**WORK ITEM**
Retype the stretch of the Pelligrino Morano text below from "At the turn" through "generally ran gambling.", keeping every word and mark the same.

**GIVEN PASSAGE**
^^^^^^^^^^^^^^^^

Pelligrino Morano, New York’s Camorra

Pelligrino Morano, New York’s Camorra



At the turn of the 20th century, there was a proliferation of street gang, in New York, there were the black hand gangs. The Morello Mafia family of East Harlem, led by Giuseppe “the Clutch Hand” Morello, along with his half-brothers Nick, Vincenzo, and Ciro Terranova, was a Mafia family that occasionally crossed over to Blackhand activities
Opposing them were two Camorra gangs, one led by Pellegrino Marano in Coney Island and the other led by Alessandro Vollero. The Camorra may have shared a common origin, but they were much less tight-knit than the Mafia
For nearly a decade, these rival factions had left each other alone to their respective trades.
Gambling, prostitution, and drugs were the Camorra gangs rackets, the black handers generally ran gambling.
Pelligrino Morano, was an early leader of the Brooklyn (Coney Island) Camorra which met at his restaurant, the Santa Lucia.

^^^^^^^^^^^^^^^^

**INFORMATION PROVIDED**
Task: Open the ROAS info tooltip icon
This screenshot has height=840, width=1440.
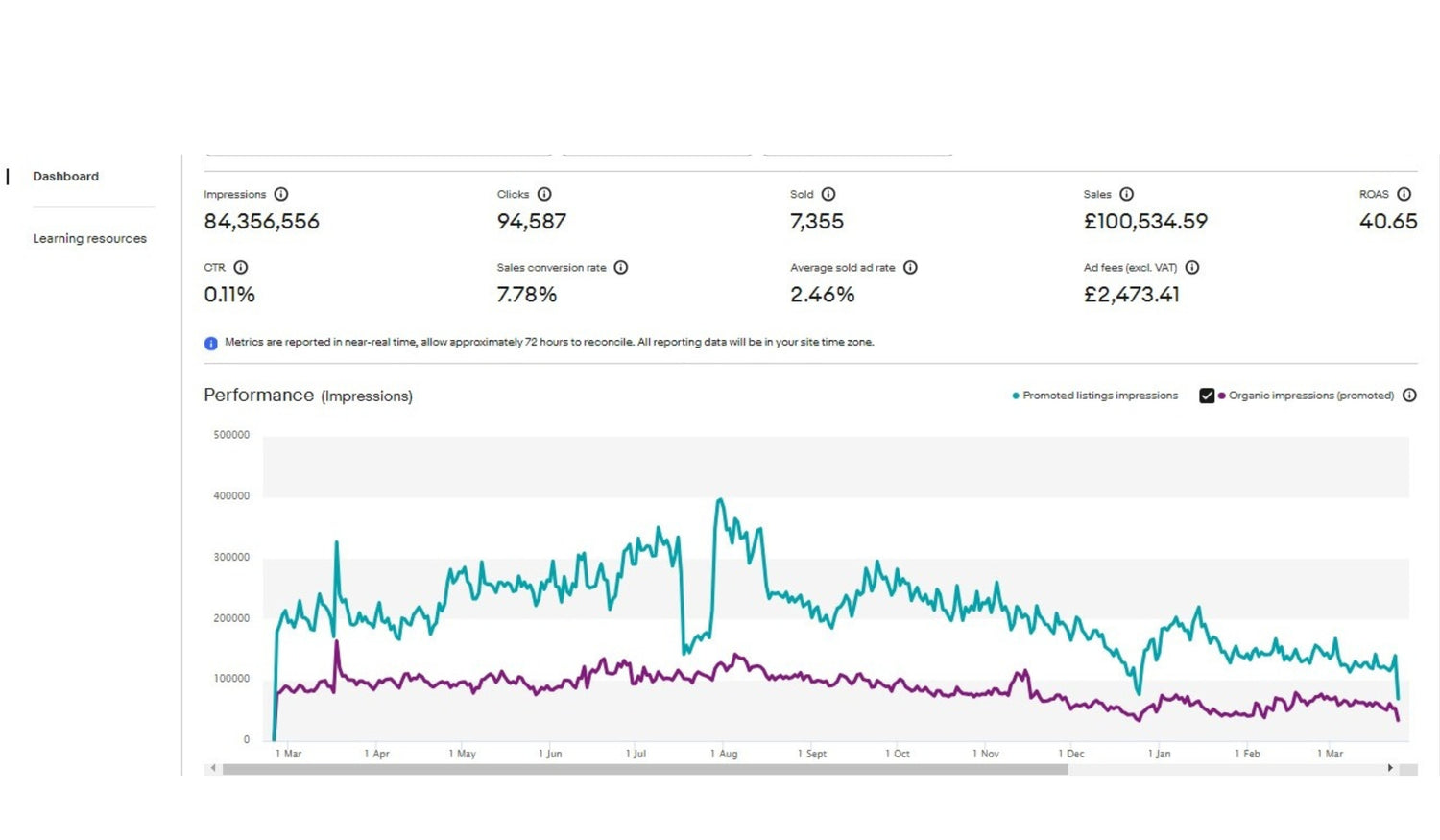Action: coord(1404,194)
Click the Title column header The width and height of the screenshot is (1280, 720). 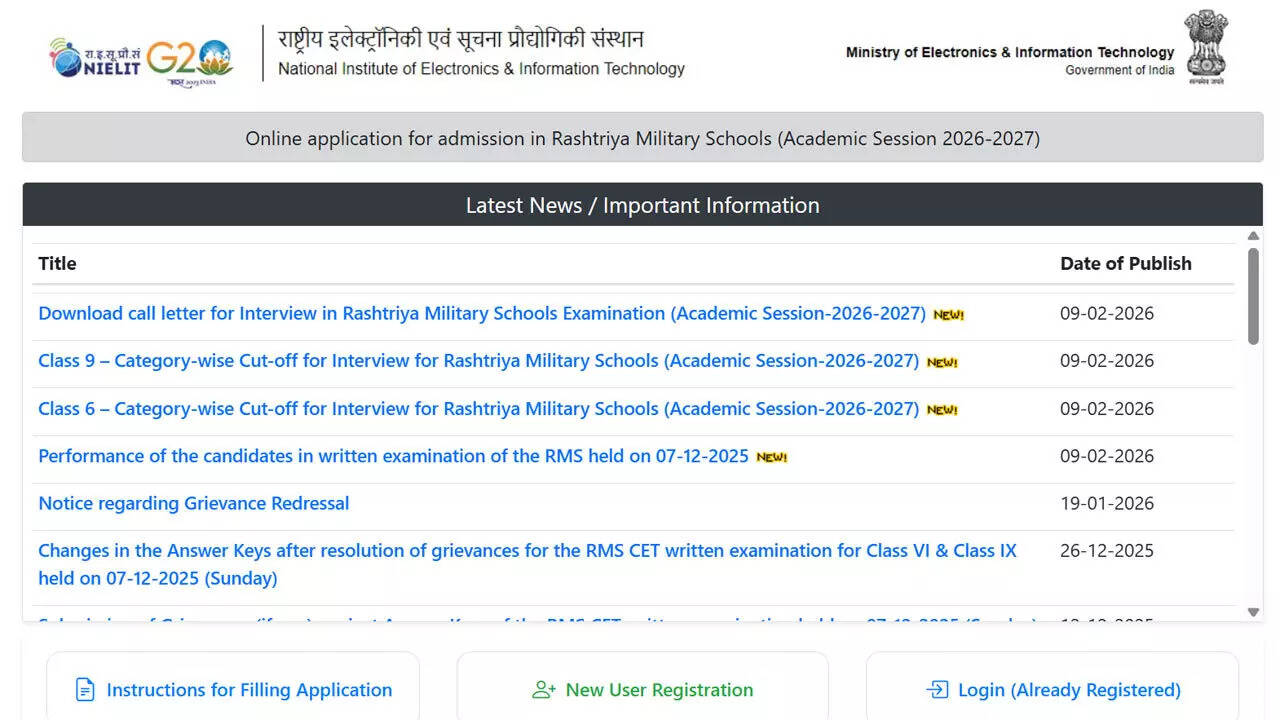coord(56,263)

^^^^^^^^^^^^^^^^

**THE ANSWER**
At the turn of the 20th century, there was a proliferation of street gang, in New York, there were the black hand gangs. The Morello Mafia family of East Harlem, led by Giuseppe “the Clutch Hand” Morello, along with his half-brothers Nick, Vincenzo, and Ciro Terranova, was a Mafia family that occasionally crossed over to Blackhand activities
Opposing them were two Camorra gangs, one led by Pellegrino Marano in Coney Island and the other led by Alessandro Vollero. The Camorra may have shared a common origin, but they were much less tight-knit than the Mafia
For nearly a decade, these rival factions had left each other alone to their respective trades.
Gambling, prostitution, and drugs were the Camorra gangs rackets, the black handers generally ran gambling.